[Quoted text]
I am beginning to suspect that it is surprisingly common for intelligent, competent adults to somehow make it through the world for a few decades while missing some ordinary skill, like mailing a physical letter, folding a fitted sheet, depositing a check, or reading a bus schedule. Since these tasks are often presented atomically - or, worse, embedded implicitly into other instructions - and it is often possible to get around the need for them, this ignorance is not self-correcting. One can Google "how to deposit a check" and similar phrases, but the sorts of instructions that crop up are often misleading, rely on entangled and potentially similarly-deficient knowledge to be understandable, or are not so much instructions as they are tips and tricks and warnings for people who already know the basic procedure. Asking other people is more effective because they can respond to requests for clarification (and physically pointing at stuff is useful too), but embarrassing, since lacking these skills as an adult is stigmatized. (They are rarely even considered skills by people who have had them for a while.)
This seems like a bad situation. And - if I am correct and gaps like these are common - then it is something of a collective action problem to handle gap-filling without undue social drama. Supposedly, we're good at collective action problems, us rationalists, right? So I propose a thread for the purpose here, with the stipulation that all replies to gap announcements are to be constructive attempts at conveying the relevant procedural knowledge. No asking "how did you manage to be X years old without knowing that?" - if the gap-haver wishes to volunteer the information, that is fine, but asking is to be considered poor form.
(And yes, I have one. It's this: how in the world do people go about the supposedly atomic action of investing in the stock market? Here I am, sitting at my computer, and suppose I want a share of Apple - there isn't a button that says "Buy Our Stock" on their website. There goes my one idea. Where do I go and what do I do there?)

[Material]
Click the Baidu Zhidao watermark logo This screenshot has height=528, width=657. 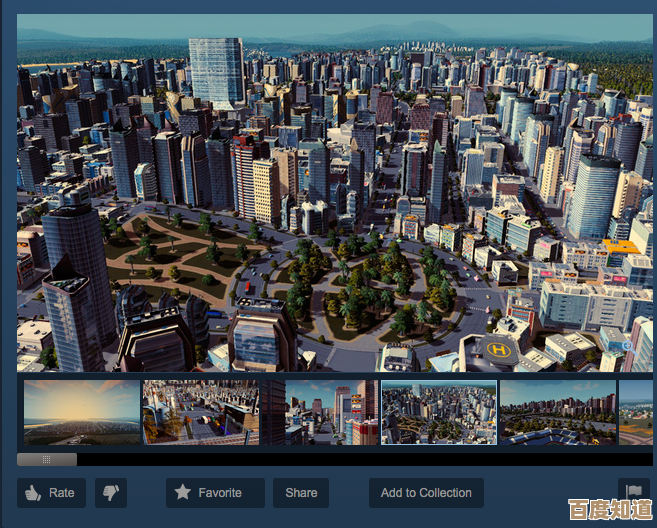(x=612, y=510)
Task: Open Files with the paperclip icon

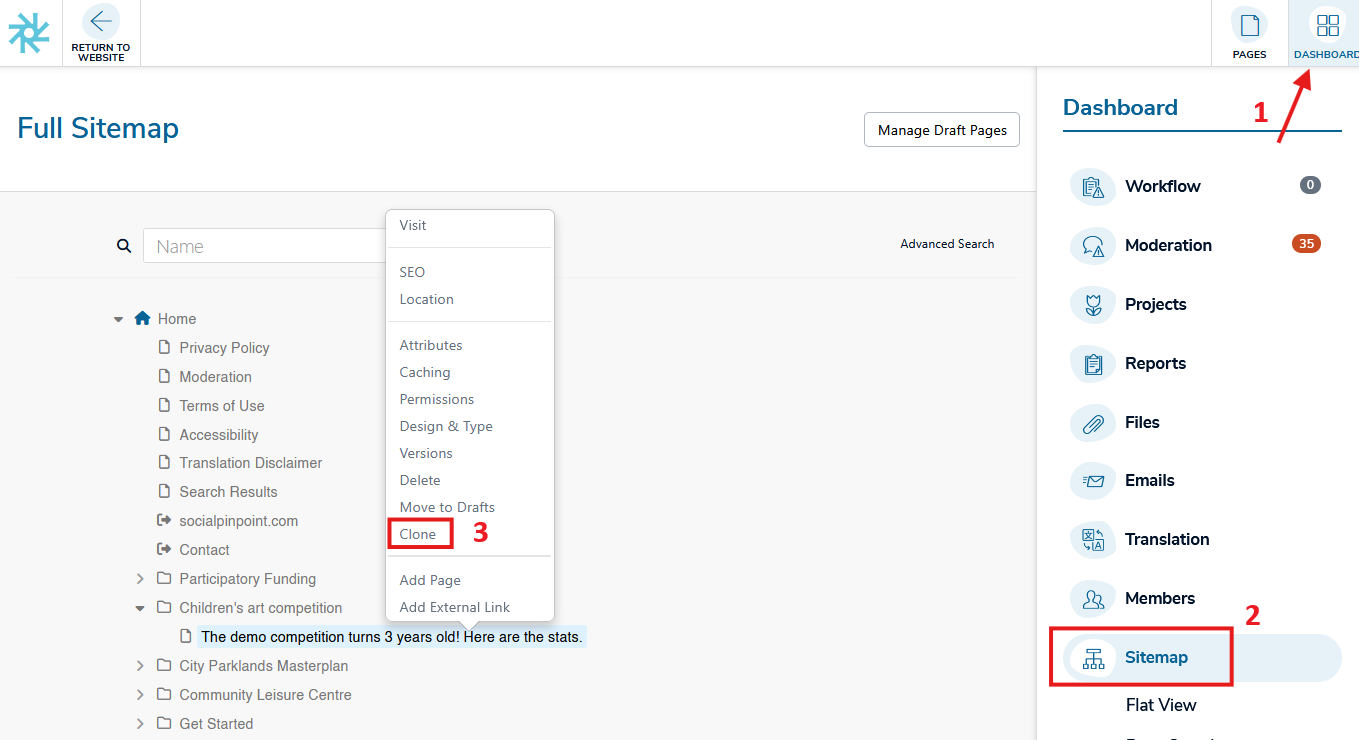Action: (1093, 423)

[Your goal] Reproduce the stretch from "This seems like" through "considered poor form." in the post about adults who lack ordinary skills.

[Task output]
This seems like a bad situation. And - if I am correct and gaps like these are common - then it is something of a collective action problem to handle gap-filling without undue social drama. Supposedly, we're good at collective action problems, us rationalists, right? So I propose a thread for the purpose here, with the stipulation that all replies to gap announcements are to be constructive attempts at conveying the relevant procedural knowledge. No asking "how did you manage to be X years old without knowing that?" - if the gap-haver wishes to volunteer the information, that is fine, but asking is to be considered poor form.